第8章 決意
そのとき場違いな小さな子供の泣き声が聞こえた。
どこ!?
辺りを見回すが、敵に攻撃され見つけることができない。
そのとき、木の上にいた先輩が急降下する。
その先には4つくらいだろうか、小さな男の子。
先輩はクナイで飛んできた手裏剣を弾きながら子供を抱えると、ひとつ、ふたつと後ろに跳び戦線から外れようとする。
しかし、その背後から敵が手裏剣を放つ。
わたしは戦っていた敵を蹴り飛ばし、手裏剣を投げ、先輩に向かっていたいくつかの手裏剣を弾いた。
でもたくさん放たれた手裏剣が、無情にも先輩に向かって飛んでいく。
間に合わない!!
わたしは咄嗟にそのまま先輩と手裏剣の間に飛び込み、クナイで手裏剣を弾いた。
でも、その隙をついて、敵がわたしの間合いに入り込み、クナイを首目掛けて振り下ろしてくる。

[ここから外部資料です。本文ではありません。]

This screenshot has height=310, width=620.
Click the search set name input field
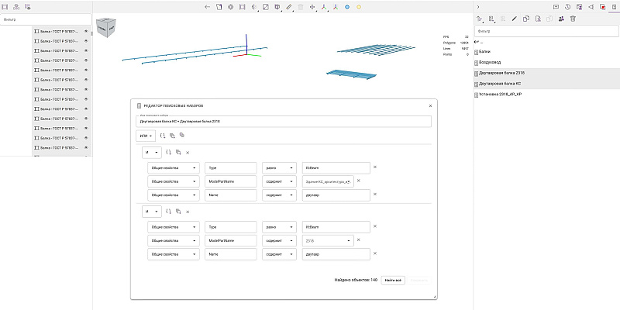tap(284, 122)
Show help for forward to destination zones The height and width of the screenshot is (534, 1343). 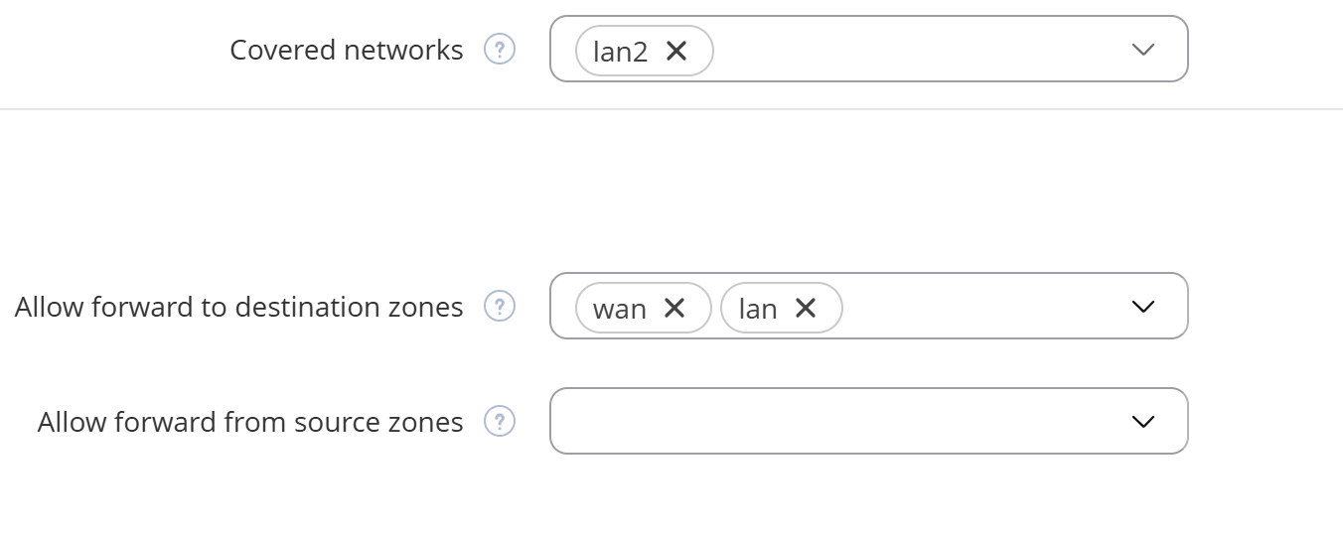(x=500, y=307)
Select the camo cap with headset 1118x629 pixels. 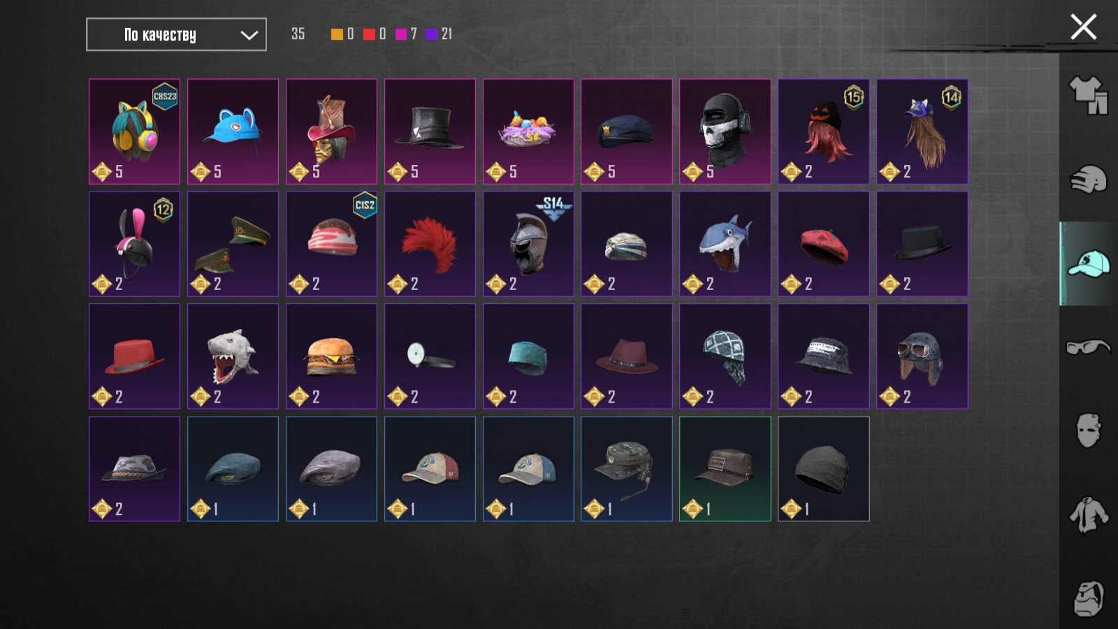point(626,469)
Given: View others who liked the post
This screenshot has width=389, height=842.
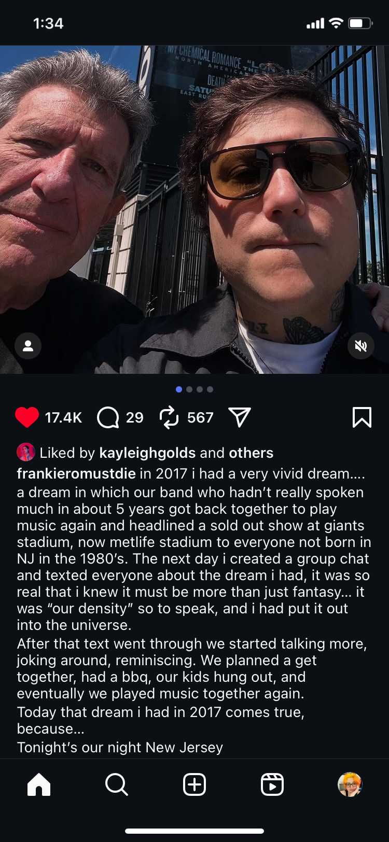Looking at the screenshot, I should [x=251, y=453].
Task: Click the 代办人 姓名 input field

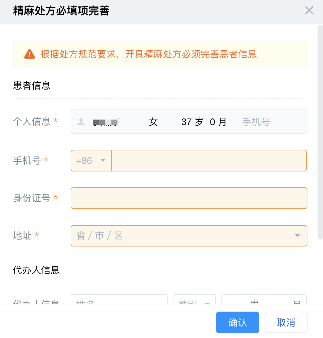Action: pos(119,300)
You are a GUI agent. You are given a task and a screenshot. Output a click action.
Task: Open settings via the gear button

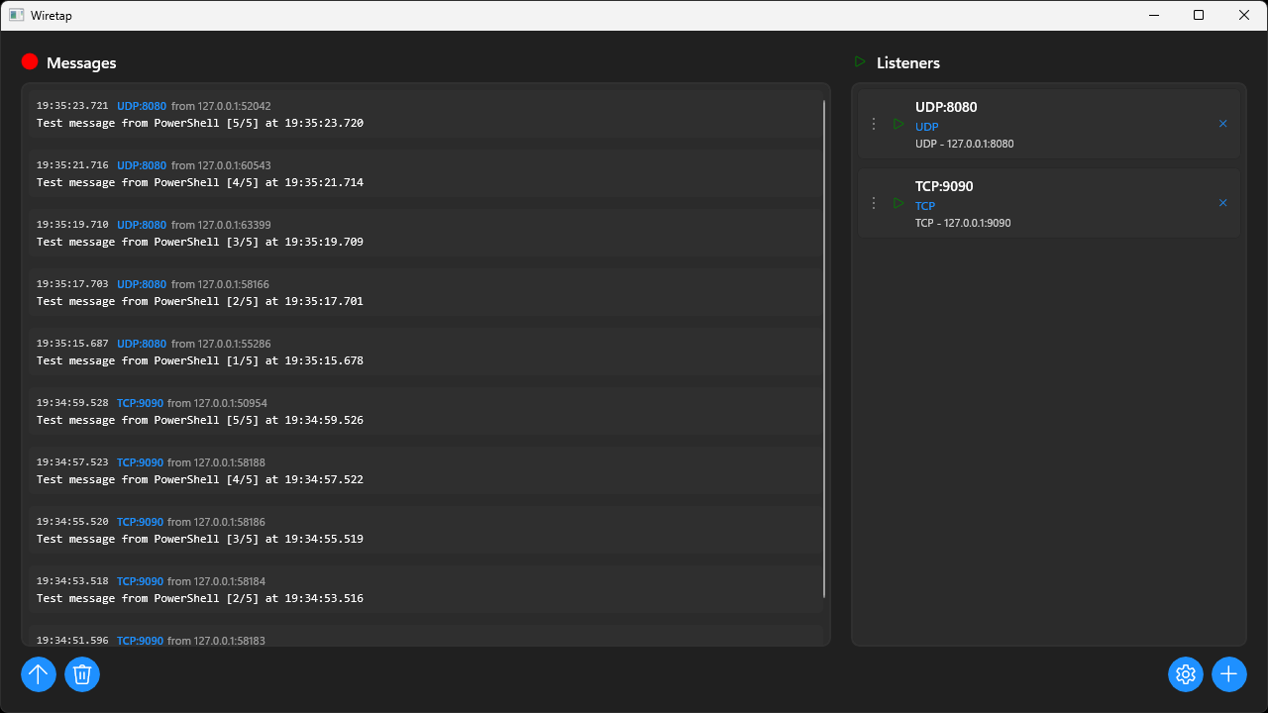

それをすんでのところで交わした瞬間、腹に熱く鋭い痛みを感じる。
「っくっ……!!」
別の敵が投げたクナイがわたしの脇腹に深く刺さったのだ。
立っていられなくてグラリと体が傾く。
「サク!!!」
先輩の叫びが遠くで聞こえたのを最後に、わたしは意識を手放した。